- _ACTIVITY_:
The material below must be output exactly, line for line.

- _RECORD EXCERPTS_:
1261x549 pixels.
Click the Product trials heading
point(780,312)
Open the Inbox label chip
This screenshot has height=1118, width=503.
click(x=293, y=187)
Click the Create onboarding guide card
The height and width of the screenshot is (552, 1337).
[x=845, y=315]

- _EXERCISE OUTPUT_:
1261x549 pixels.
Click the Product trials heading
point(780,312)
Open the Inbox label chip
This screenshot has height=1118, width=503.
click(x=293, y=187)
Click the Create onboarding guide card
The height and width of the screenshot is (552, 1337).
[x=845, y=315]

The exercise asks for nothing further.